:: EXERCISE MATERIAL ::

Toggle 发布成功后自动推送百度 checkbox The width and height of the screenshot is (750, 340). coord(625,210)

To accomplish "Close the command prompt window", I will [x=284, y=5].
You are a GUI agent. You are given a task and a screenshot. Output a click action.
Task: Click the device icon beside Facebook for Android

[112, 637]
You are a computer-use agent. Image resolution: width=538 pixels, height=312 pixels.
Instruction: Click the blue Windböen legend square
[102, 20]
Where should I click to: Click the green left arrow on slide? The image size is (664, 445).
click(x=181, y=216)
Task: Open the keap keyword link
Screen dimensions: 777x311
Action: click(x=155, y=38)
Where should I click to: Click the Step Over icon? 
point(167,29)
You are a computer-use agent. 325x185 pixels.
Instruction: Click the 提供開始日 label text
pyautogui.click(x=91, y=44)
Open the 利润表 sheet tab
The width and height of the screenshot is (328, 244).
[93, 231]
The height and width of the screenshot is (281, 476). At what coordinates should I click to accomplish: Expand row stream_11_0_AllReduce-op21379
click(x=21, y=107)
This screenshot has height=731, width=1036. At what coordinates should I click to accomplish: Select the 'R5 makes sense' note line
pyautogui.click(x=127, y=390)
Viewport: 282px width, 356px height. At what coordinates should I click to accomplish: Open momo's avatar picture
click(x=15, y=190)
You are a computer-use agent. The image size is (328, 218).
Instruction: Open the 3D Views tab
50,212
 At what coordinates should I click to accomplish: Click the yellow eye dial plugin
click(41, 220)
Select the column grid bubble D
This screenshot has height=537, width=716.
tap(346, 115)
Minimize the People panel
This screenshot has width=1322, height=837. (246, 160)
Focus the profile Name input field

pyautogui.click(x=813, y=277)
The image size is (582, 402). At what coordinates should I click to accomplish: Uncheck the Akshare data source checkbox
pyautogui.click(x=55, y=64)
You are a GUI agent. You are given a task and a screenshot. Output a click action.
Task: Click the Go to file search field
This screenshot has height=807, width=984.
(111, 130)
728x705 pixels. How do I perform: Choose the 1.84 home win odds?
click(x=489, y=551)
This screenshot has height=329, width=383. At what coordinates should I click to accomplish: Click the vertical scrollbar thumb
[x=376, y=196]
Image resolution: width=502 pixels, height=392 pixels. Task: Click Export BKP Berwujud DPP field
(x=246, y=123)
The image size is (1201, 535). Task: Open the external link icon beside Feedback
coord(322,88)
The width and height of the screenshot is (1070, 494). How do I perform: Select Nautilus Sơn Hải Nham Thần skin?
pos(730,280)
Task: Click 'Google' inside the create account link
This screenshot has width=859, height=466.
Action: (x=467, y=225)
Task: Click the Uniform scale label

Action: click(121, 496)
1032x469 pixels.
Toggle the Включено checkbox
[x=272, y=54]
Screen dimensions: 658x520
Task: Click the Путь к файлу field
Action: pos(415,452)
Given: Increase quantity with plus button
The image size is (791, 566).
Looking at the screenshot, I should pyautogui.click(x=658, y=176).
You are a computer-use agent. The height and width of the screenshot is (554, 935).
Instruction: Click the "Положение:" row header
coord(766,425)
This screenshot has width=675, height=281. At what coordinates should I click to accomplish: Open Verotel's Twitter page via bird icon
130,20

:::

DIRECTIONS FOR THIS TASK:
Every line of the listing above is to be repeated exactly as written.

COMPLETED EXERCISE:
Toggle 发布成功后自动推送百度 checkbox The width and height of the screenshot is (750, 340). coord(625,210)

To accomplish "Close the command prompt window", I will [x=284, y=5].
You are a GUI agent. You are given a task and a screenshot. Output a click action.
Task: Click the device icon beside Facebook for Android

[112, 637]
You are a computer-use agent. Image resolution: width=538 pixels, height=312 pixels.
Instruction: Click the blue Windböen legend square
[102, 20]
Where should I click to: Click the green left arrow on slide? The image size is (664, 445).
click(x=181, y=216)
Task: Open the keap keyword link
Screen dimensions: 777x311
Action: click(x=155, y=38)
Where should I click to: Click the Step Over icon? 
point(167,29)
You are a computer-use agent. 325x185 pixels.
Instruction: Click the 提供開始日 label text
pyautogui.click(x=91, y=44)
Open the 利润表 sheet tab
The width and height of the screenshot is (328, 244).
[93, 231]
The height and width of the screenshot is (281, 476). At what coordinates should I click to accomplish: Expand row stream_11_0_AllReduce-op21379
click(x=21, y=107)
This screenshot has height=731, width=1036. At what coordinates should I click to accomplish: Select the 'R5 makes sense' note line
pyautogui.click(x=127, y=390)
Viewport: 282px width, 356px height. At what coordinates should I click to accomplish: Open momo's avatar picture
click(x=15, y=190)
You are a computer-use agent. The image size is (328, 218).
Instruction: Open the 3D Views tab
50,212
 At what coordinates should I click to accomplish: Click the yellow eye dial plugin
click(41, 220)
Select the column grid bubble D
This screenshot has height=537, width=716.
tap(346, 115)
Minimize the People panel
This screenshot has width=1322, height=837. (246, 160)
Focus the profile Name input field

pyautogui.click(x=813, y=277)
The image size is (582, 402). At what coordinates should I click to accomplish: Uncheck the Akshare data source checkbox
pyautogui.click(x=55, y=64)
You are a GUI agent. You are given a task and a screenshot. Output a click action.
Task: Click the Go to file search field
This screenshot has height=807, width=984.
(111, 130)
728x705 pixels. How do I perform: Choose the 1.84 home win odds?
click(x=489, y=551)
This screenshot has height=329, width=383. At what coordinates should I click to accomplish: Click the vertical scrollbar thumb
[x=376, y=196]
Image resolution: width=502 pixels, height=392 pixels. Task: Click Export BKP Berwujud DPP field
(x=246, y=123)
The image size is (1201, 535). Task: Open the external link icon beside Feedback
coord(322,88)
The width and height of the screenshot is (1070, 494). How do I perform: Select Nautilus Sơn Hải Nham Thần skin?
pos(730,280)
Task: Click 'Google' inside the create account link
This screenshot has width=859, height=466.
Action: (x=467, y=225)
Task: Click the Uniform scale label

Action: click(121, 496)
1032x469 pixels.
Toggle the Включено checkbox
[x=272, y=54]
Screen dimensions: 658x520
Task: Click the Путь к файлу field
Action: pos(415,452)
Given: Increase quantity with plus button
The image size is (791, 566).
Looking at the screenshot, I should pyautogui.click(x=658, y=176).
You are a computer-use agent. The height and width of the screenshot is (554, 935).
Instruction: Click the "Положение:" row header
coord(766,425)
This screenshot has width=675, height=281. At what coordinates should I click to accomplish: Open Verotel's Twitter page via bird icon
130,20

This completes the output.